Parity between cash VIX and VIX futures tells us something is afoot.

Remember back when 30 seemed old? How about when 30 seemed high for the VIX?

Well, how does a 30 VIX feel now? It's almost like they're giving options away. You forget that, historically, it's still a bit over average. But here we are.

As noted last week, this promised to be an ugly stretch for options - 5-week cycles tend to see heavy volatility to start. Throw in a strong market and a holiday weekend, and there's truly no demand to own anything.

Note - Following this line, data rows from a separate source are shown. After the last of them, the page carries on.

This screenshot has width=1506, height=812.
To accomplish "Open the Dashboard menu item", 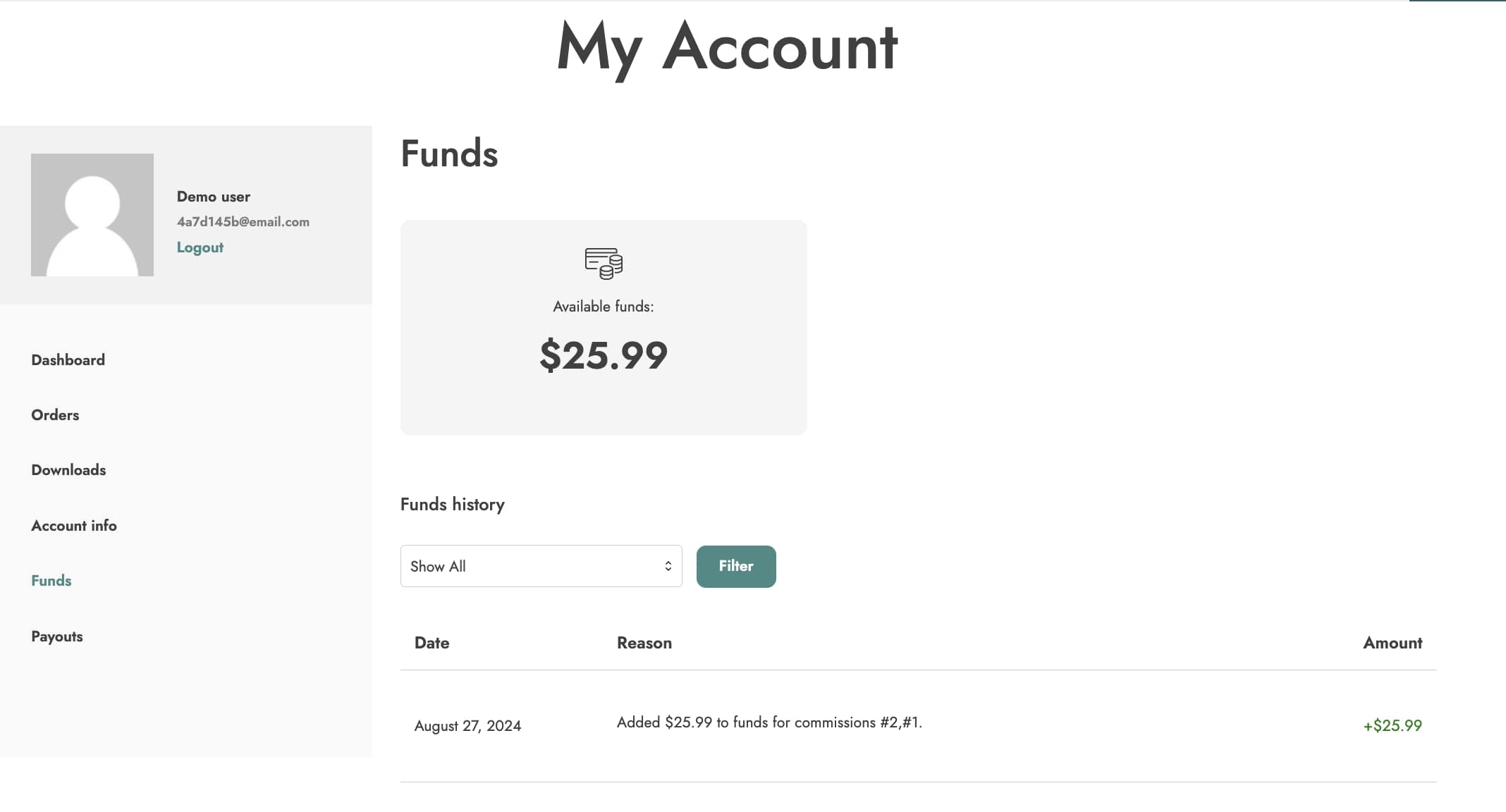I will click(x=68, y=359).
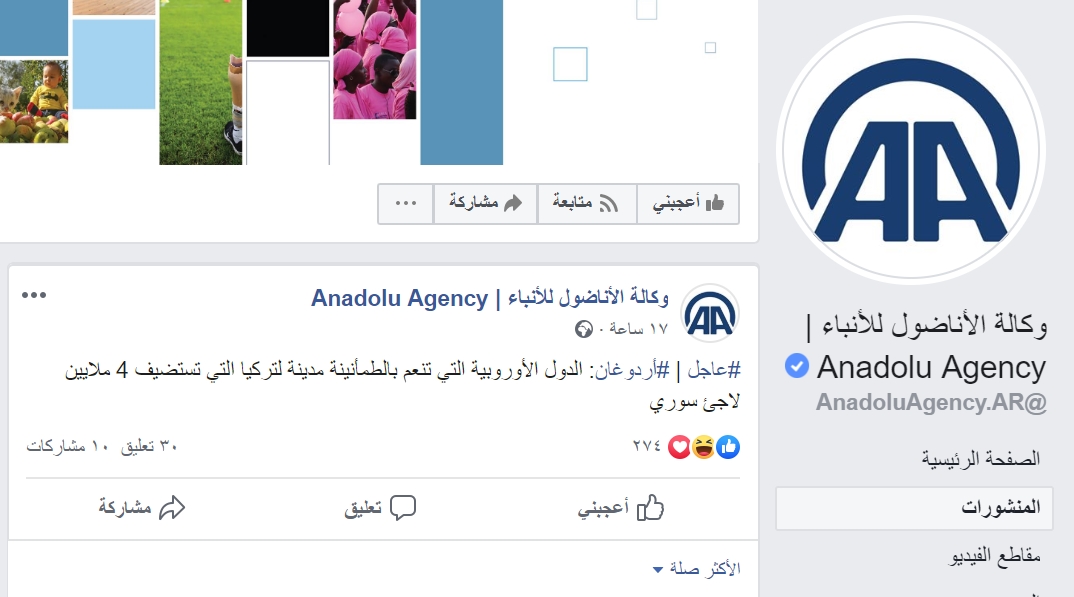Open the page's three-dots more menu

coord(405,203)
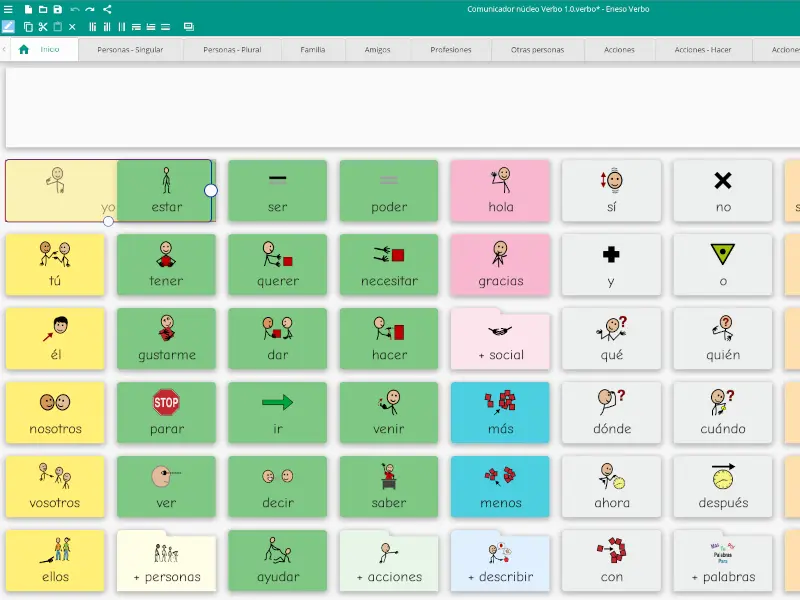The height and width of the screenshot is (600, 800).
Task: Delete the selected cell with the X icon
Action: coord(72,27)
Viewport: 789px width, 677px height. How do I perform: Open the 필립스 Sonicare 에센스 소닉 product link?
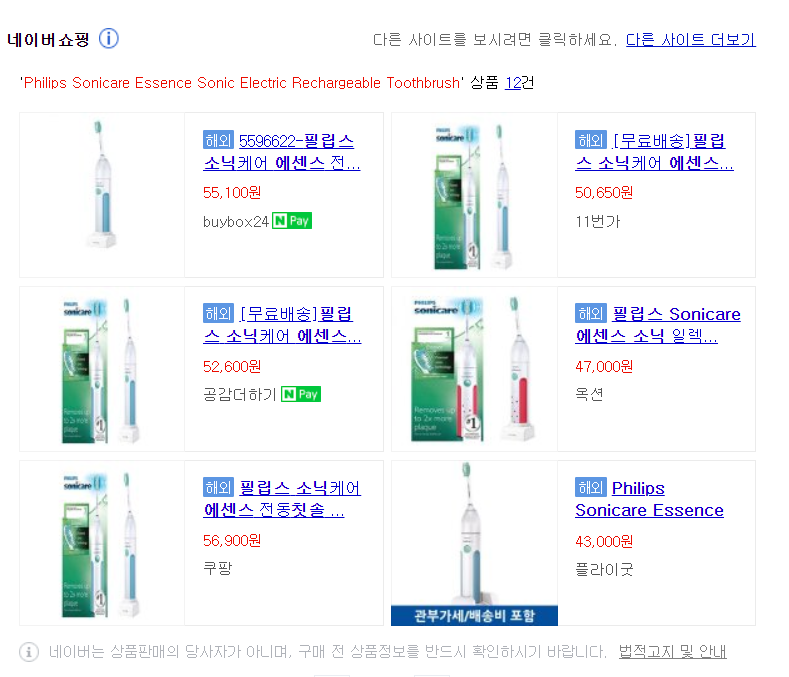(658, 325)
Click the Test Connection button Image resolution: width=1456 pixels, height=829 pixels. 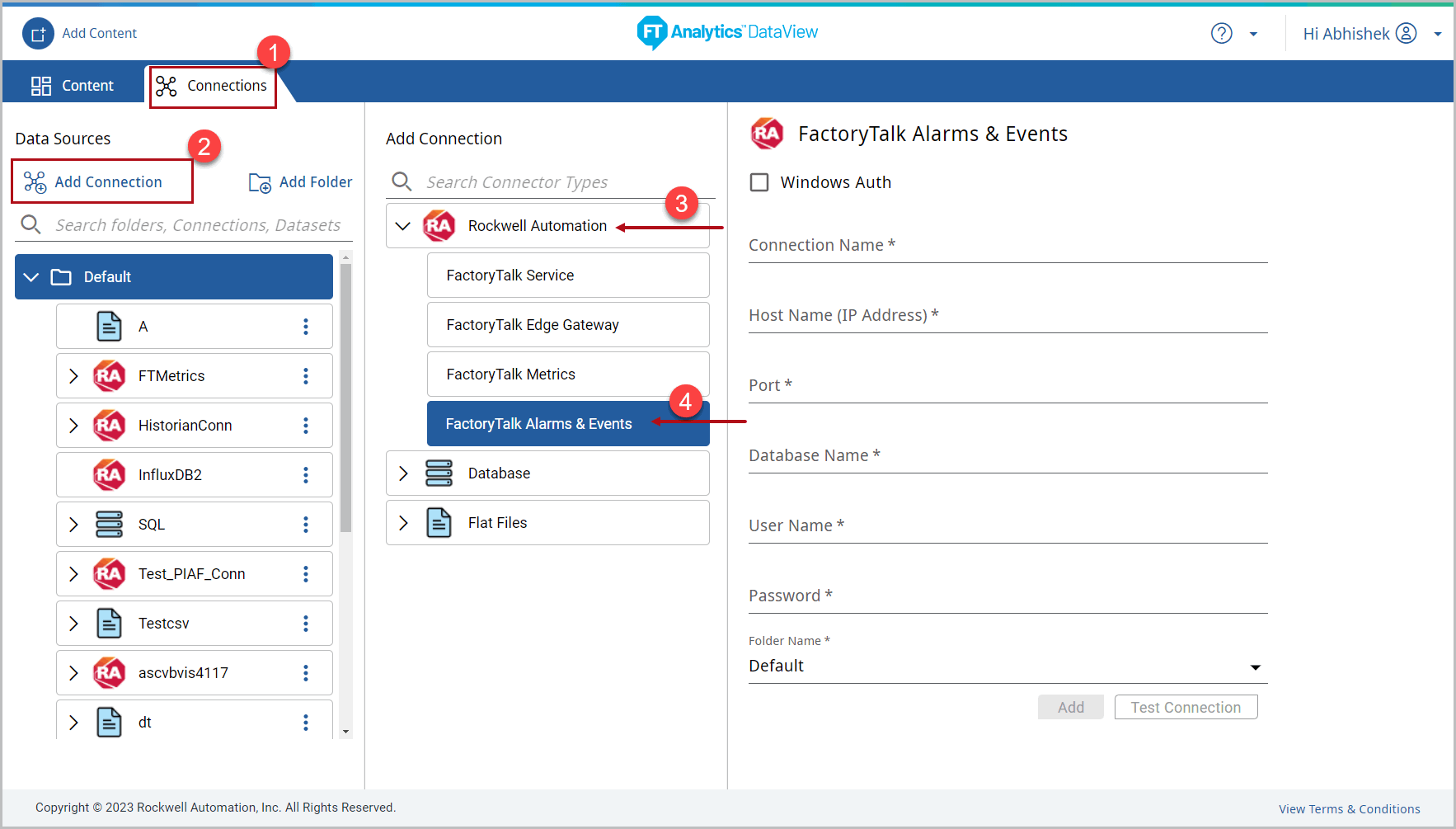pos(1185,707)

I'd normally make the case that this is a bit of a calendar quirk. That happens when traders fast-forward their valuation models to a date slightly in the future. In other words, even though the calendar says Tuesday, they tell their machines to pretend it's Friday or Saturday or Monday. It lowers their bids and gives them the illusion that volatility has declined - in truth, effective time is what declines.

But that's not what's happening here. If it were, you'd see the cash VIX at a decent discount to VIX futures. But the difference between cash and June is only about a point. Which tells me this volatility decline is more real than illusion.

So does that mean options are a buy here? Not quite - I'd rather miss the bottom tick in volatility and chase it, rather than trying to catch it. Remember, when you buy actual options (not VIX options), the volatility you pay is only relevant compared to the volatility the underlying ultimately realizes between now and when the option expires.